Yuzna began his career as a producer, co-producing the horror films Re-Animator (1985), From Beyond (1986), and Dolls (1987) for his friend, director Stuart Gordon. He also co-wrote From Beyond. The same year, Yuzna co-wrote the comedy Honey, I Shrunk the Kids alongside Gordon. In 1989, he made his directorial debut with the satirical body horror film Society, which focuses on a wealthy Beverly Hills community who are of a mutant species who feed on the social classes beneath them.

Yuzna went on to direct a series of horror sequels, including Bride of Re-Animator (1990), Silent Night, Deadly Night 4: Initiation (1990), and Return of the Living Dead 3 (1993), before directing The Dentist (1996), a horror film about a murderous Los Angeles dentist who dentally tortures his victims. Yuzna also directed its sequel, The Dentist 2 (1998).

Having collected a large following in Europe, Yuzna started Fantastic Factory, with Julio Fernández, a label under the Barcelona film company Filmax, in the early-2000s. His goal was to produce "modestly budgeted genre (horror, science fiction, fantasy) films for the international market (shot in English language) using genre talent from all around the world and to develop local talent".

He was last working as the producer of the Wehrmacht zombie movie Worst Case Scenario, directed by Richard Raaphorst, which takes place after a fictional World Cup 2006 finale between Germany and Netherlands where Germany loses and seeks revenge with a zombie invasion. In May 2009, it was announced that this project was dead. The film eventually became Frankenstein's Army and was released in 2013. After four years, he returned to the director's chair and filmed Amphibious 3-D which stars Michael Paré and Francis Magee.

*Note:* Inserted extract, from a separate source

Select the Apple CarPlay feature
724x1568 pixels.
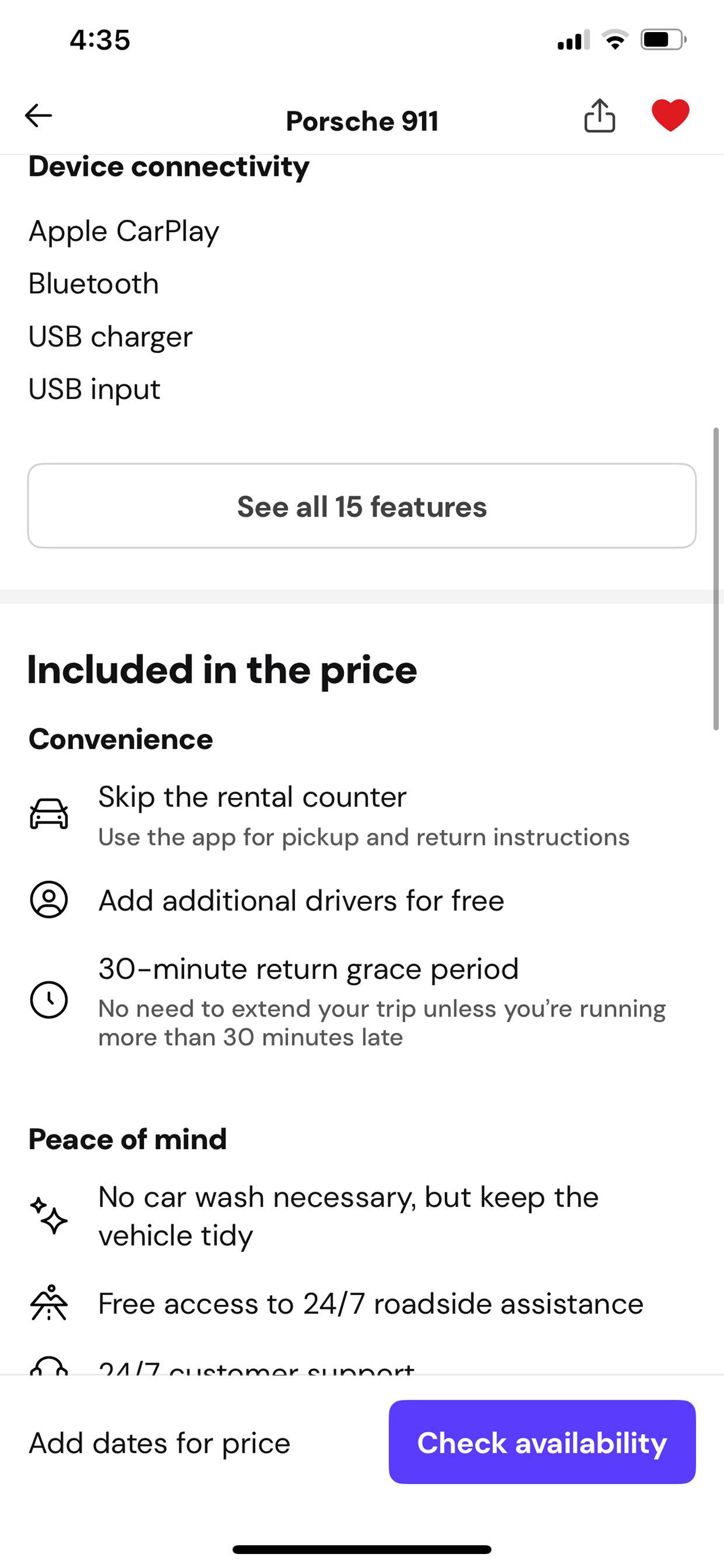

In 2014, in Hollywood, the Cinefamily screened and celebrated the 25th anniversary of Honey, I Shrunk the Kids with Yuzna as guest of honor. In 2015, a retrospective of his work of 30 years, Brian Yuzna, A Retrospective, was presented and screened at the theater in the Soho House West Hollywood, curated by Diana Lado and produced by Logan Yuzna. In 2016, a new Yuzna-directed film was announced, The Plastic Surgeon, starring Corbin Bernsen and producer by Yuzna's production house, Dark Arts Entertainment. By the end of 2023, he was working on a novelization of the film Society.

== Distinctions ==
- 2014: Honorary Member of the Catalan Academy of Cinema in Barcelona

==Personal life==
He is married to Cathy Cherry Yuzna. They have four children: Conan Yuzna, Zoe Yuzna, Noah Yuzna and Logan Yuzna.

==Filmography==
===Film===

| Year | Title | Director | Writer | Producer | Notes |
| 1978 | Self Portrait in Brains | Yes | Yes | Yes | Co-directed with Jimmy Dobbins |
| 1985 | Re-Animator | No | No | Yes |  |
| 1986 | From Beyond | No | No | Yes |  |
| Dolls | No | No | Yes |  |
| 1989 | Honey, I Shrunk the Kids | No | Story | Co-producer |  |
| Society | Yes | No | No |  |
| 1990 | Bride of Re-Animator | Yes | Yes | Yes |  |
| Silent Night, Deadly Night 4: Initiation | Yes | Story | No | Direct-to-video |
| 1991 | The Guyver | No | No | Yes |  |
| Silent Night, Deadly Night 5: The Toy Maker | No | Yes | Yes | Direct-to-video |
| 1993 | Return of the Living Dead 3 | Yes | No | Yes |  |
| Necronomicon | Yes | Yes | Yes | Segments "The Library" and "Whispers" |
| 1995 | Crying Freeman | No | No | Yes |  |
| 1996 | The Dentist | Yes | No | No |  |
| 1998 | Progeny | Yes | No | No |  |
| The Dentist 2 | Yes | No | No |  |
| 2000 | Faust: Love of the Damned | Yes | No | Yes |  |
| 2001 | Arachnid | No | No | Yes |  |
| Dagon | No | No | Yes |  |
| 2002 | Darkness | No | No | Yes |  |
| 2003 | Beyond Re-Animator | Yes | Uncredited | Yes |  |
| 2004 | Rottweiler | Yes | No | Yes |  |
| Romasanta | No | No | Yes |  |
| 2005 | Beneath Still Waters | Yes | No | Yes |  |
| The Nun | No | No | Yes |  |
| 2008 | Takut: Faces of Fear | No | Story | Yes |  |
| 2010 | Amphibious | Yes | Yes | Yes |  |
| 2011 | 60 Seconds of Solitude in Year Zero | Yes | No | No |  |

Executive producer
- Warlock (1989)
- Ticks (1993)
- Worst Case Scenario (2009)
- Suitable Flesh (2023)

Associate producer
- Bloody Bridget (2022)

===Television===

| Year | Title | Notes |
|---|---|---|
| 1996 | Tarzan: The Epic Adventures | Episode "Tarzan's Return" |
| 1997 | Conan the Adventurer | Episode "The Heart of The Elephant” |

===Guest appearances===
- Stephen King's World of Horror (1986)
- The Incredibly Strange Film Show (1989)
- Fear in the Dark (1991)
- Clive Barker's A-Z of Horror (1997)
- Metrópolis (2001)
- Working with a Master: Stuart Gordon (2006)
- Re-Animator Resurrectus (2007)
- Science of Horror (2008)
- Nightmares in Red, White and Blue (2009)

==Bibliography==
- Crussells, Magí (2009). "Directores de cine en Cataluña: de la A a la Z"
- Towlson, Jon (2014). "Subversive Horror Cinema: Countercultural Messages of Films from Frankenstein to the Present"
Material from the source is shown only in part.